SET TASK
Reproduce verbatim a passage from the band theory notes that begins at the words "Physics and Basic" and stops after the words "bubbles represent holes.".

===== TEXT EXTRACT

Analog Circuits

Physics and Basic Devices

Band Theory

Core Analogy:
A Band is just like a tube with water in. Water molecules here represent electrons, and bubbles represent holes.

Fermi-Dirac Distribution

The electrons are Fermions, which obey Fermi-Dirac Distribution:
$$
f(E)=\frac{1}{1+e^{(E-E_f)/kT}}
$$
Realize that $E_f$ is not a constant (change with temperature).

Band Diagram and Temperature

At 0K, the Fermi-Dirac distribution is exactly the step function. Corresponding to the analogy before, imagine two tubes holding parallel. The above one is empty and the tube below is full of water (The above band with higher energy than $E_f$ is empty, and the energy band lower than $E_f$ is full of electrons). Now everything stays still, no matter how hard you tilted the tubes, there’s no flow of water or bubbles, for all the particles are stuck in their own positions and all the positions are occupied.
As temperature arises, the diagram become smoother. Some electrons gain more energy than $E_f$ and some of them even overcome the restriction and become free. The positions below $E_f$ are released, i.e. producing holes, and some of the holes’ energy is so low that it could be regarded as free (really easy to transport because of the lower energy)

Calculate the n and p

An electron could be free if it’s energy is above $E_c$(constant), thus integrate $f(E)$ from $E_c$ to infinity is exactly what we want(Approximation should be applied to simplify the calculation):
$$
\int_{E_c}^\infty f(E)dE\approx \int_{E_c}^\infty \frac{1}{e^{(E-E_f)/kT}}dE \propto e^{(E_f-E_c)/kT}
$$
$$
\begin{equation}
n=N_c e^{(E_f-E_c)/kT}
\end{equation}
$$

For $p$, observe the diagram:

A hole could be free if any position of lower energy than $E_v$(constant) is released. The interval between $1$ and $f(E)$ is the probability of finding holes, thus integrate it:
$$
\int_{-\infty}^{E_v} (1-f(E))dE\approx \int_{-\infty}^{E_v} (1-(1-e^{(E-E_f)/kT}))dE \propto e^{(E_v-E_f)/kT}
$$

$$
\begin{equation}
p=N_v e^{(E_v-E_f)/kT}
\end{equation}
$$

Analysis

Note that intrinsic semiconductors have equal amount of $p$ and $n$. So we write it as $n_i$ and the $E_f$ now is denoted by $E_i$. Combining the formulas above:
$$
n_i=N_c e^{(E_i-E_c)/kT}=N_v e^{(E_v-E_i)/kT}\propto e^{(E_v-E_c)/kT}
$$
where the $E_v-E_c$ is the width of the band gap. We successfully throw $E_f$ away! And get the constant $n_i$.

==========
===== RECORDS SHOWN

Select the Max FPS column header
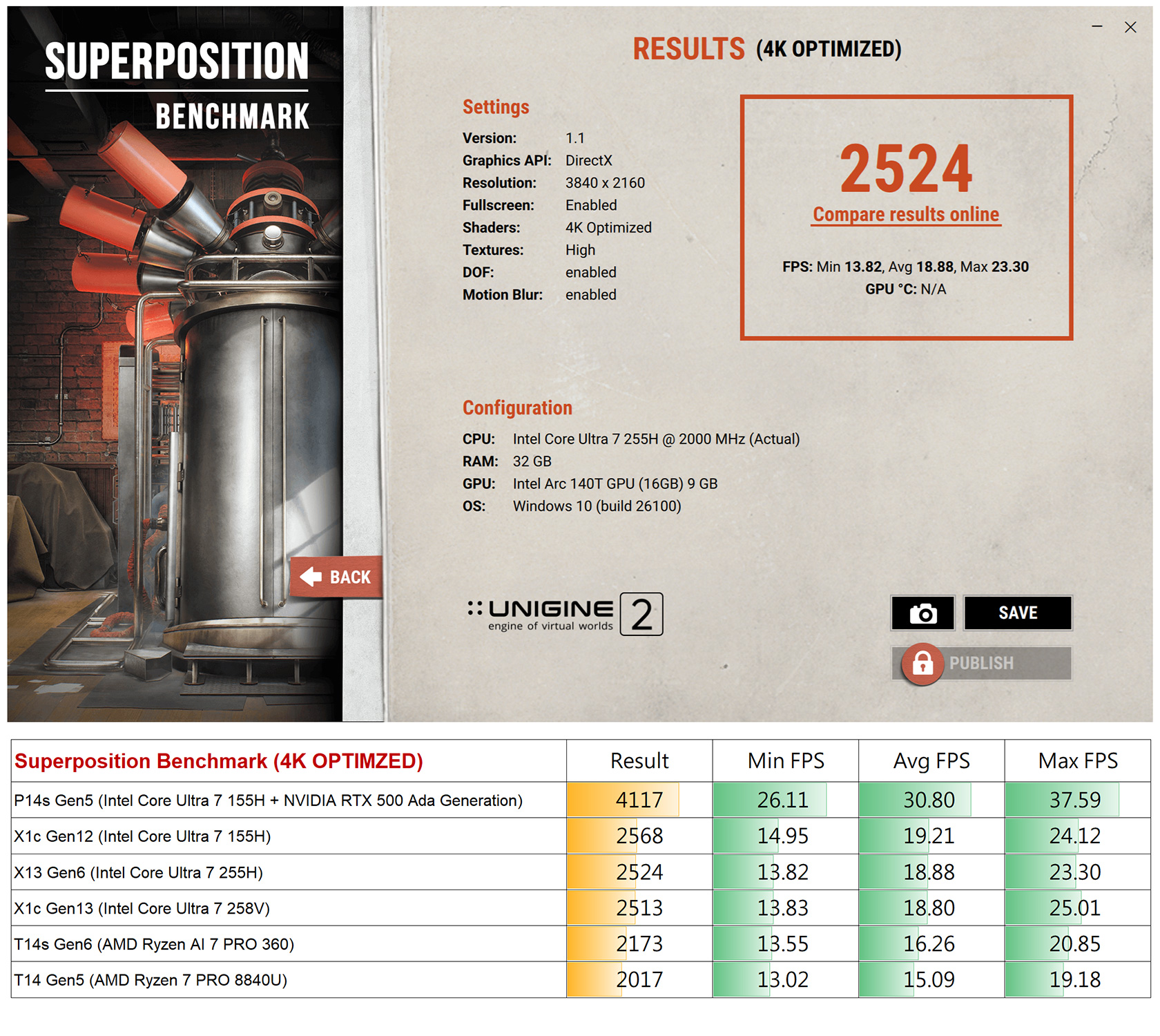 tap(1078, 761)
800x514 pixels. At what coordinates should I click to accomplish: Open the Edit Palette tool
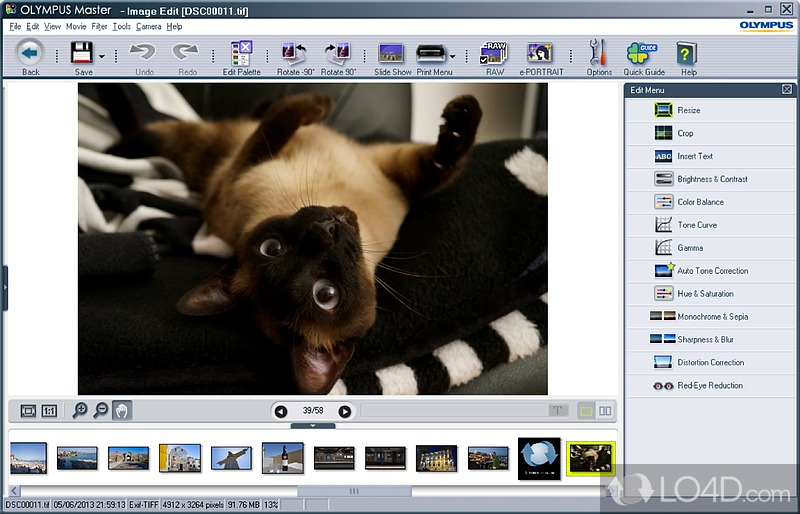click(x=242, y=54)
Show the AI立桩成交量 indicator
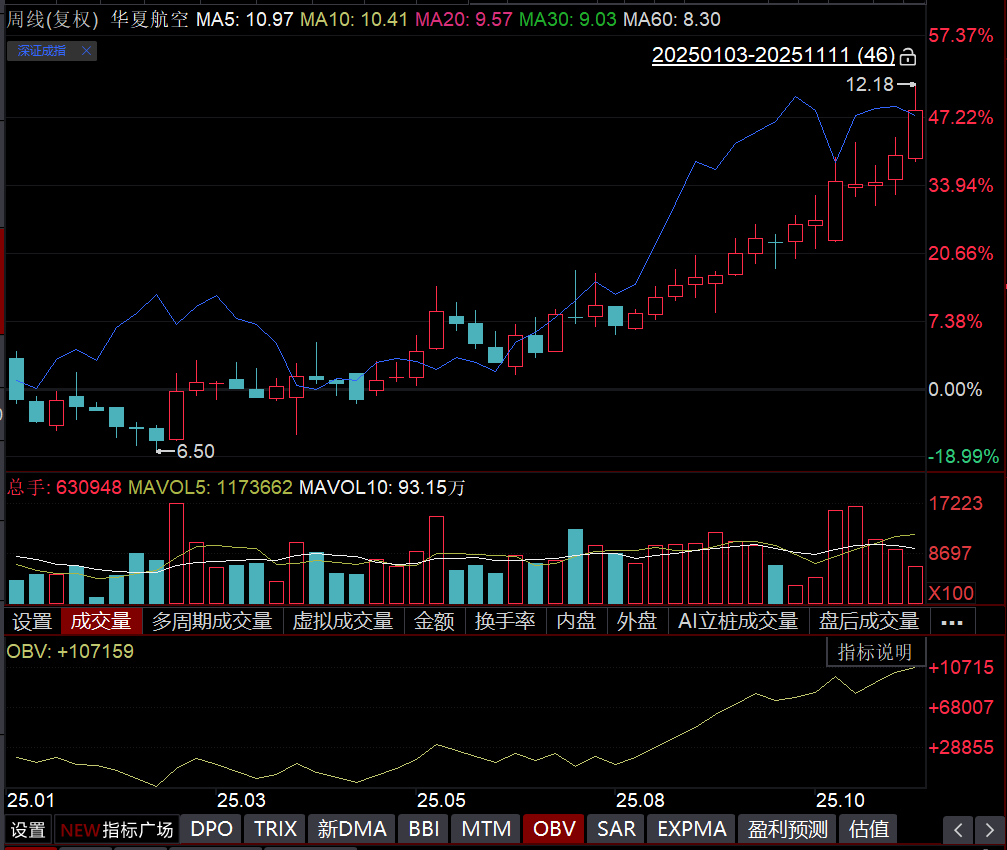The height and width of the screenshot is (850, 1007). pyautogui.click(x=737, y=622)
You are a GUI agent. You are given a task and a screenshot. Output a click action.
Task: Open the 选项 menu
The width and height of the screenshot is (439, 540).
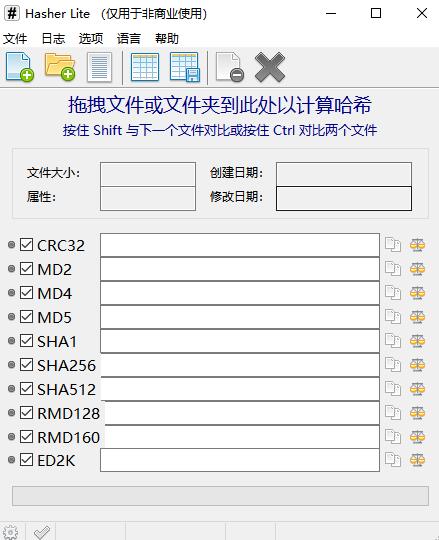91,39
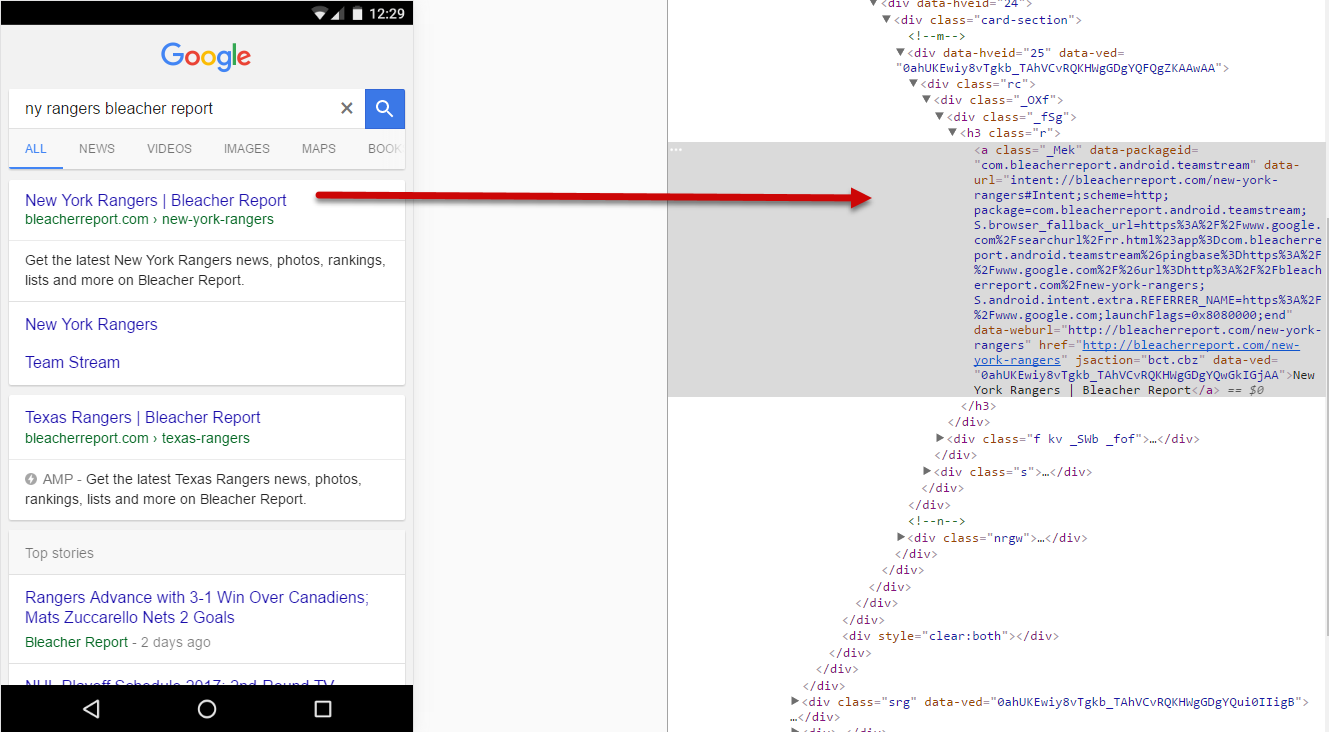Expand the div class "srg" node
1329x732 pixels.
coord(796,702)
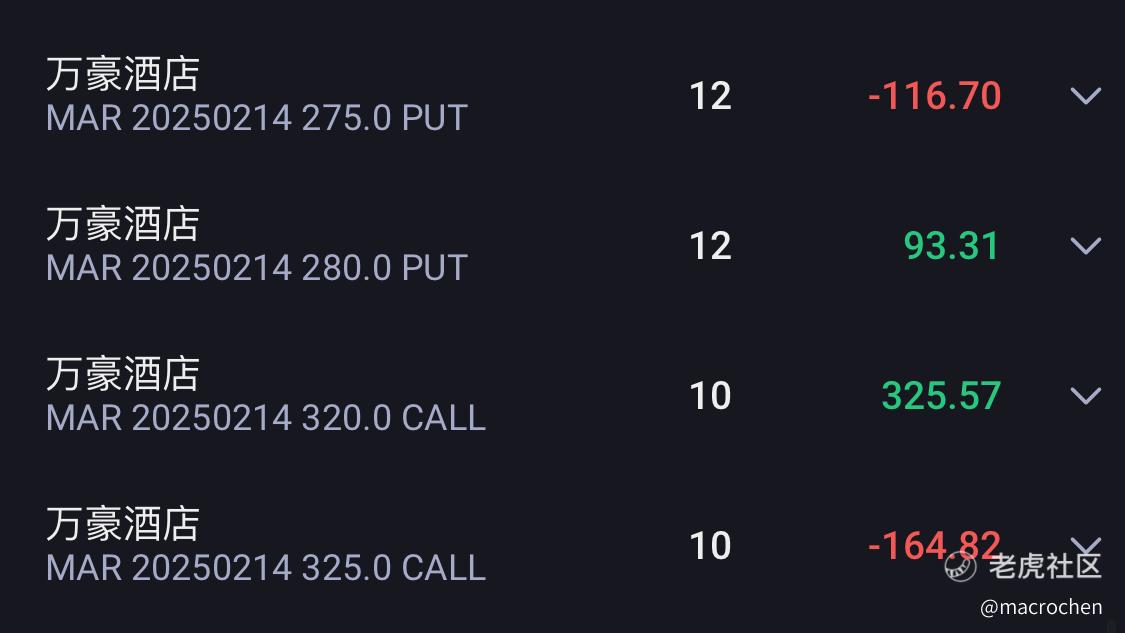
Task: Click the 老虎社区 watermark text
Action: coord(1045,566)
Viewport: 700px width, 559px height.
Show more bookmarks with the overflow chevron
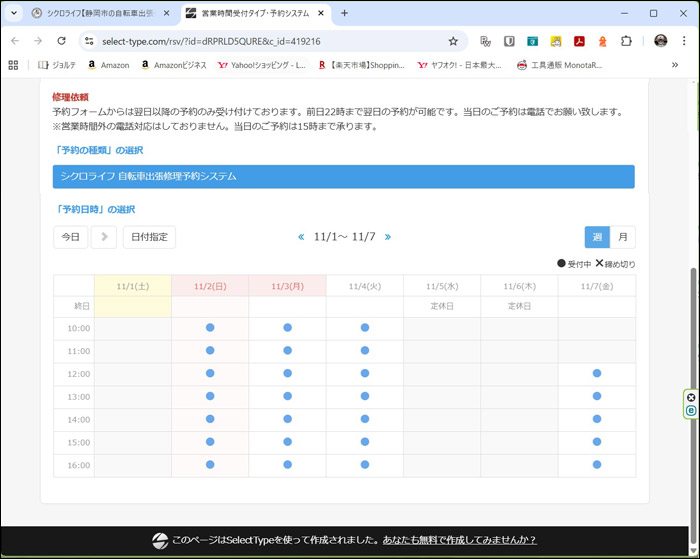click(x=675, y=65)
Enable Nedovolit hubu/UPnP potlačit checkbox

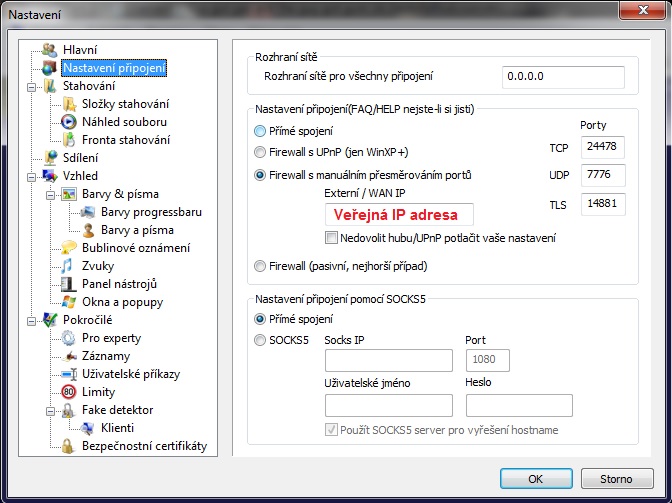(x=332, y=238)
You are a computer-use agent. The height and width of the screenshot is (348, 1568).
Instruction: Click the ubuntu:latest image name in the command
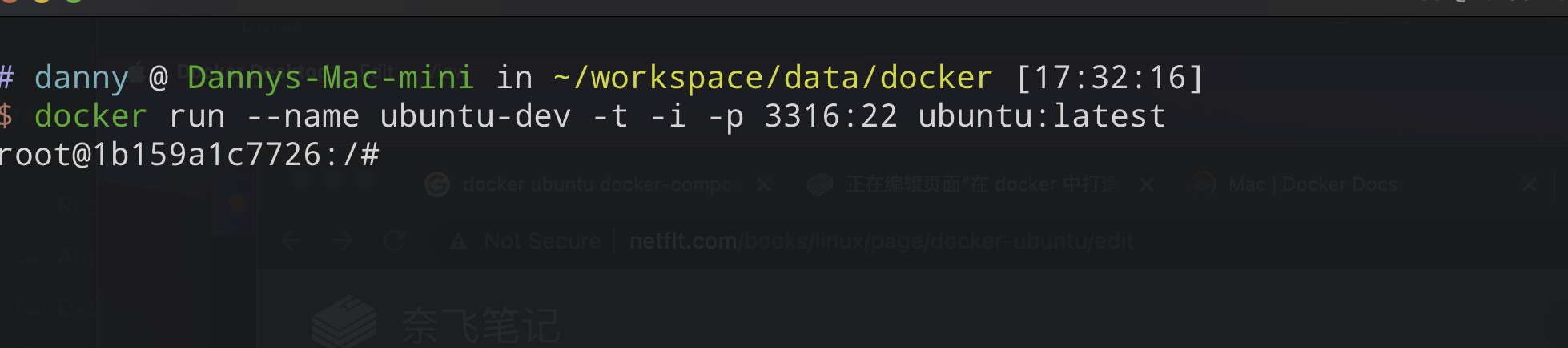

==========

RESPONSE BELOW
Physics and Basic Devices

Band Theory

Core Analogy:
A Band is just like a tube with water in. Water molecules here represent electrons, and bubbles represent holes.